Geologic Column: New Year's as we know it is new

by John Copeland

Credit: Fran LoCascio Credit: Fran LoCascio
January has not always been the first month of the year. And commemorating New Year’s Day on Jan. 1 is an even newer phenomenon. Yet, celebrations of the new year are perhaps the oldest of all holidays.

Cuneiform clay tablets discovered in Iraq reveal that more than 4,000 years ago, Babylonians were celebrating a New Year’s holiday. The Babylonian New Year, however, began with the first crescent moon after the spring equinox.

Several other ancient cultures celebrated the start of the new year on other dates tied to the seasons. The Egyptians, Phoenicians and Persians began the new year with the fall equinox, while the Greeks celebrated it on the winter solstice. Ancient Celts and other Northern European cultures celebrated the new year beginning at dusk on Oct. 31. Ancient Hebrews also celebrated their new year (Rosh Hashanah) in the fall, and Jewish people worldwide still observe this tradition. India and Iran celebrate their new year in March. China celebrates its new year in late January or February.

These varied dates for New Year’s holidays make one wonder how January ultimately became the first month on our calendar and how Jan. 1, which has no particular astronomical or agricultural significance, came to mark the beginning of our new year. We can blame the Romans. The month of January did not even exist until about 700 B.C., when the second king of Rome, Numa Pompilius, added the months of January and February to the Roman calendar.

The month of January is associated with the god Janus, one of the few Roman gods with no Greek counterpart. In prayers, his name was evoked even before that of Jupiter. To the Romans, Janus was the god of beginnings and endings, presiding over every entrance and departure. Because every door and passageway looks in two directions, Janus is always depicted as two-headed; one face looks back into the past as the other peers forward to the future.

In 46 B.C., Julius Caesar reformed the Roman calendar, introducing a new, solar-based calendar that was a vast improvement on the Ancient Roman calendar, which over the years had become wildly out of sync with the seasons. The Julian calendar decreed that the new year would begin on Jan. 1.

After Rome’s decline and Christianity had spread through Europe, the church considered New Year’s celebrations pagan.

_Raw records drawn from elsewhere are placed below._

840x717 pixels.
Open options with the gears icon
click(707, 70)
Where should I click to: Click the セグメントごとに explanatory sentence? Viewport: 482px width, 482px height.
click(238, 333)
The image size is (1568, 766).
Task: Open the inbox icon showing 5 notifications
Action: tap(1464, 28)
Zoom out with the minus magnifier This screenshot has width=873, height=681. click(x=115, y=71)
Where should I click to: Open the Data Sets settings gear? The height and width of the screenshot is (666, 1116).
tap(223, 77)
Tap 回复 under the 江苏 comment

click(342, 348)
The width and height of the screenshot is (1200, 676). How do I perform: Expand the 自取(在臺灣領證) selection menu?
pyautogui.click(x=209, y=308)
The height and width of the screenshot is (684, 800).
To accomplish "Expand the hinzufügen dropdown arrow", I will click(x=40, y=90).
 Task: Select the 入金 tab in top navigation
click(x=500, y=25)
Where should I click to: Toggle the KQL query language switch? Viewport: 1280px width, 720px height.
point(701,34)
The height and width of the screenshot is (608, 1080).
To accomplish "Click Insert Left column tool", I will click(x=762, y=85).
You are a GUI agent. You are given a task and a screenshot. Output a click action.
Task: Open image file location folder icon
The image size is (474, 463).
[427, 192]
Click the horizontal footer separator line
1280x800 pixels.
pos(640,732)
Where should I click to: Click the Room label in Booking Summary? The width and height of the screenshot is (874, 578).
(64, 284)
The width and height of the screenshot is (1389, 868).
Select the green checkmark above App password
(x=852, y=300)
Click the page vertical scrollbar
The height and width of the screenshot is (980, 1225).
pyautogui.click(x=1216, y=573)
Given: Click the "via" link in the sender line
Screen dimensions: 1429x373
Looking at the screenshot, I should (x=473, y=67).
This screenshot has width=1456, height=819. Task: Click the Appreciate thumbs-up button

In A.D. 567, the Council of Tours abolished Jan. 1 as the beginning of the year, and throughout medieval Christian Europe, the new year was celebrated on a variety of dates, including Christmas; March 1; March 25, the Feast of the Annunciation; and Easter. There was no uniform calendar.

Then, during the late 1500s, at the urging of Pope Gregory XIII, Italian doctor and astronomer Aloysius Lilius came up with a modification to the Julian calendar that made it more accurate. The resulting Gregorian calendar, followed by most of the world today, restored Jan. 1 as New Year’s Day. Although most Catholic countries adopted the Gregorian calendar almost immediately, it was only gradually adopted among Protestant countries. The British, for example, did not adopt the reformed calendar until 1752. Until then, the British Empire, and the American colonies, still celebrated the new year in March.

In the Northern Hemisphere, January is a logical time for a new beginning. On the winter solstice 10 days prior, we experience the shortest day of the year and by the beginning of January, the days are lengthening again. This return of longer hours of daylight had a profound effect on cultures that were tied to agricultural cycles. It even exerts an emotional effect on many people today.

I think the Ancient Romans were on to something with Janus. As the god of new beginnings, Janus is a good symbol for starting the new year, both looking back in contemplation of the year just past and looking forward to the coming year.

New Year’s resolutions — reactive goals for changing one’s behavior — offer a perfect example of looking backward and forward at the same time. It is believed that the Babylonians were the first to make New Year’s resolutions. The Romans also had a similar tradition. A common resolution in Ancient Rome was to ask forgiveness from enemies of the past year. Early Christians also believed the first day of the new year should be spent reflecting on past mistakes and resolving to improve oneself.

Today, when we make resolutions on Jan. 1, we’re tapping into that ancient and powerful human longing for a fresh start.

 

John Copeland

John Copeland headshot. Credit: Fran LoCascio

Copeland is a filmmaker in California who has produced television programs ranging from “Babylon 5” to “Faces of Earth” (produced with the American Geosciences Institute). Copeland also works with MIT’s Experimental Study Group to instruct undergraduate science and engineering students in the art of visual communication and storytelling. The views expressed are his own.